Exercise description:
Continue the passage about applying social simulation to multi-agent systems, picking up after its last sentence.

The idea of using “social metaphors” for thinking about self-organising software is not new.  Marvin Minsky's classic A.I. Text “Society Of Mind” (Minsky 1988) explicitly envisages minds as composed of semi-autonomous entities with coalitions, conflicts and hierarchies. What is new is the application of techniques from multi-agent-based social simulation (MABS) to the hard distributed engineering problems that agent researchers are interested in today.

For well over a decade simulation-friendly social scientists have been using multi-agent-based simulations to develop, test and communicate mechanisms of social emergence. This means programming individual agents with (often sophisticated) individual behavioural and learning rules and then executing simulations to determine what kinds of societies and structures emerge. The focus of much of this research has been on trying to gain a greater understanding of human societies – the world we actually live in. However, some of the mechanisms that have been discovered are directly relevant to open engineering issues in distributed systems.

As was described in AgentLink News 14 by Steve Phelps and Peter McBurney, ideas from computational economics are informing new automated market design algorithms for deployment in multi-agent systems. Many of these ideas got started when progressive economists, attempting to understand what methods real people use to solve such problems, started making computational models.

A general problem that pervades much agent work is that of maximising system level performance while allowing individual agents reasonable levels of autonomy. In many situations there arises a contradiction between these two aspects. This kind of thing happens in human societies all the time, for example, when someone decides to not to pay on a short train ride (free-ride) or evade tax by not declaring income.  One way to stop these behaviours is to impose draconian measures via centralised government control – ensuring all individuals behave for the common good – stopping free riders. However, this is costly and hard to police and raises other issues such as who polices the police? In the parlance of agent-oriented systems – the method does not scale well, is sensitive to noise and has a high computational overhead.

Raw records:

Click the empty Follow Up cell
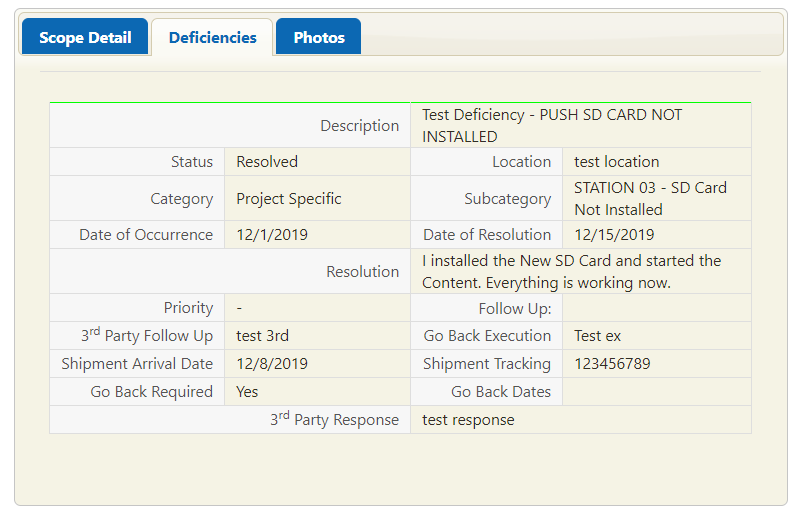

--

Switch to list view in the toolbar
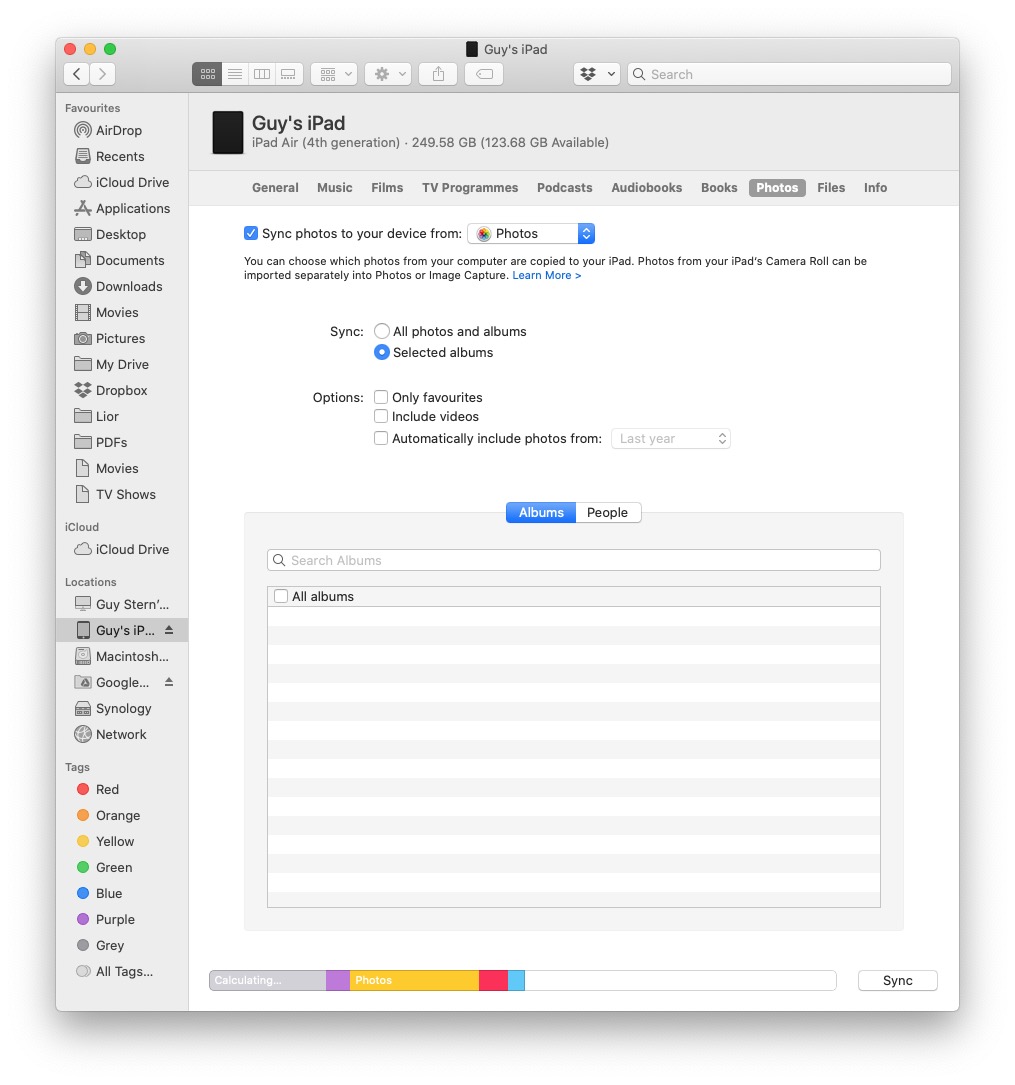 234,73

* * *

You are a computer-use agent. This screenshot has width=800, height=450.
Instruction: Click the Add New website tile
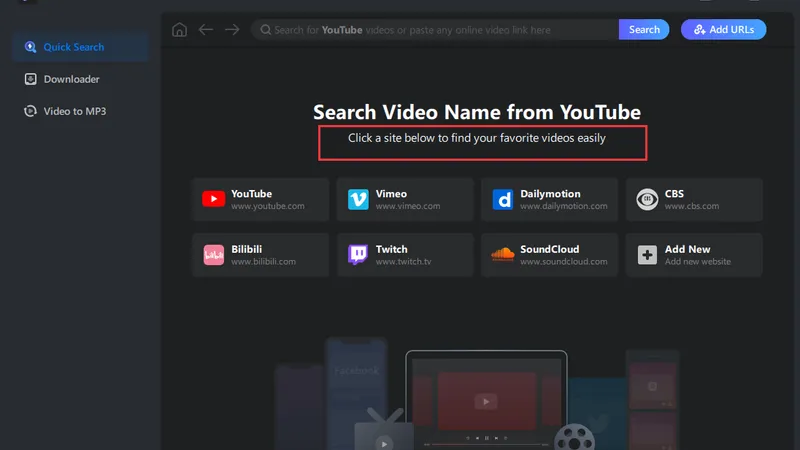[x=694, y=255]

Reply:
In the context of actually deployed massively distributed software systems, Peer-2-Peer (P2P) file sharing applications (such as KaZaA and eDonkey) have similar problems – most users only download files rather than sharing them. This limits the effectiveness of such systems. Even when the P2P client software is coded to force some level of sharing, users may modify and redistribute a hacked client. It has been noted that P2P file sharing is one of the applications in which only a small number of altruists are needed to support a large number of free riders. Consequently it can be argued that this might be why popular P2P applications tend to be limited to only file sharing rather than, say, processor or distributed storage for example.

These sort of cases can be seen as examples of a more ‘fundamental’ issue: how can one maintain cooperative (socially beneficial) interactions within an open system under the assumption of high individual (person, agent or peer) autonomy. An archetype of this kind of social dilemma has been developed in the form of a minimal game in which two players each selected a move from two alternatives and then the game ends and each player receives a score (or pay-off).

 

cooperate

defect

cooperate

R, R

S, T

defect

T, S

P, P

Table 1. The Prisoner’s Dilemma (PD) game.

Two players select either to cooperate or defect.

Table 1 shows a so-called "pay-off matrix" for the two-player game. If both cooperate then both get a reward, the score R. If both defect they are punished, the score P. If one player defects and the other cooperates then the defector gets T (the temptation), the other getting S (the sucker). When these pay-offs, which are numbers representing some kind of desirable utility (for example, money), obey the following constraints: T>R>P>S and 2R>T+S then we say the game represents a Prisoner's Dilemma (PD). When both players cooperate this represents maximising of the collective good but when one player defects and another cooperates this represents a form of free-riding. The defector gaining a higher score (the temptation) at the expense of the co-operator (who then becomes the sucker).

A game theoretic analysis drawing on the Nash equilibrium solution concept (as defined by the now famous John Nash) captures the intuition that a utility-maximising player would always defect in such games because whatever the other player does a higher score is never attained by choosing to cooperate.  The Nash Equilibrium might be a partial explanation for why there is so much free-riding on existing P2P file-sharing systems – users are simply behaving to maximise their utility. However, do we have any way to solve this problem without going back to centralised control or closed systems? A Nash analysis gives us a good explanation for selfish behaviour but not for altruistic behaviour. As stated earlier, even in P2P file sharing systems there are some altruists (keeping the show on the road).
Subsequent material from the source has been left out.